_READING PASSAGE_.
========================================
In Florentine architecture, the scarsella is a small apse with a rectangular or square plan which protrudes outside the main structure of a church. The term scarsella, in ancient Florentine, means "purse", in particular the leather purse for money.^{Ref?} Due to its local origin, the term is very scarcely used, and for the most part exclusively for the eastern apse of Florence Baptistery.

==Overview==
The Baptistery of Florence which, built with an octagonal plan, initially equipped with a curved eastern apse, was replaced by a two-storeyed rectangular construction "in the 11th century or early 13th century". The term was also used for the medieval Cappellone degli Spagnoli in Santa Maria Novella, Florence, which served as a model for Filippo Brunelleschi to design the plans of the Sagrestia Vecchia of San Lorenzo and of the free-standing Pazzi Chapel, although in both cases the apses are flanked by sacristies. The impression of a part protruding from the main space is limited to the inside, while the ground plan of the structure is a closed rectangle.
========================================
_INPUT DATA_.
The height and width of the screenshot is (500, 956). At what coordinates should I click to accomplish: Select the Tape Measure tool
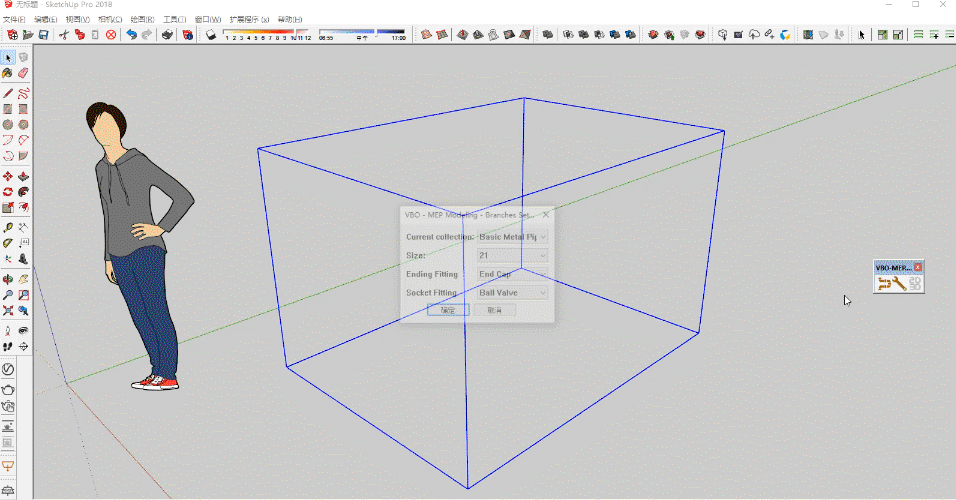pos(8,227)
========================================
_ASSIGNED TASK A_.
Answer the following from the passage on the scarsella:
(i) What does the term scarsella mean in ancient Florentine?
(ii) With what construction was the curved eastern apse of the Baptistery of Florence replaced?
(iii) Which two structures did Filippo Brunelleschi design using the Cappellone degli Spagnoli as a model?
_ASSIGNED TASK B_.
Reproduce the passage on the scarsella between "In Florentine architecture, the" and "of Florence Baptistery.", inclusive, without any changes.
_ASSIGNED TASK C_.
Carry on the passage on the scarsella, starting after its final sentence.

_EXERCISE ANSWER A_.
(i) It means "purse", in particular the leather purse for money.
(ii) It was replaced by a two-storeyed rectangular construction.
(iii) He designed the Sagrestia Vecchia of San Lorenzo and the free-standing Pazzi Chapel.

_EXERCISE ANSWER B_.
In Florentine architecture, the scarsella is a small apse with a rectangular or square plan which protrudes outside the main structure of a church. The term scarsella, in ancient Florentine, means "purse", in particular the leather purse for money.^{Ref?} Due to its local origin, the term is very scarcely used, and for the most part exclusively for the eastern apse of Florence Baptistery.

_EXERCISE ANSWER C_.
Brunelleschi's studies with the simple forms of circle and square lead to a model of the chapel in which the base was square and the scarsella opened in the center of one of the walls, with the side dimension equal to a third of the chapel and with an area equal, therefore, to a one ninth of the entire chapel area. This scheme proved to be successful and was actively used by the great architects of the Renaissance, especially for centrally-planned buildings. Another example of a protruding multistoreyed apse is the church of Santa Maria dei Miracoli in Venice.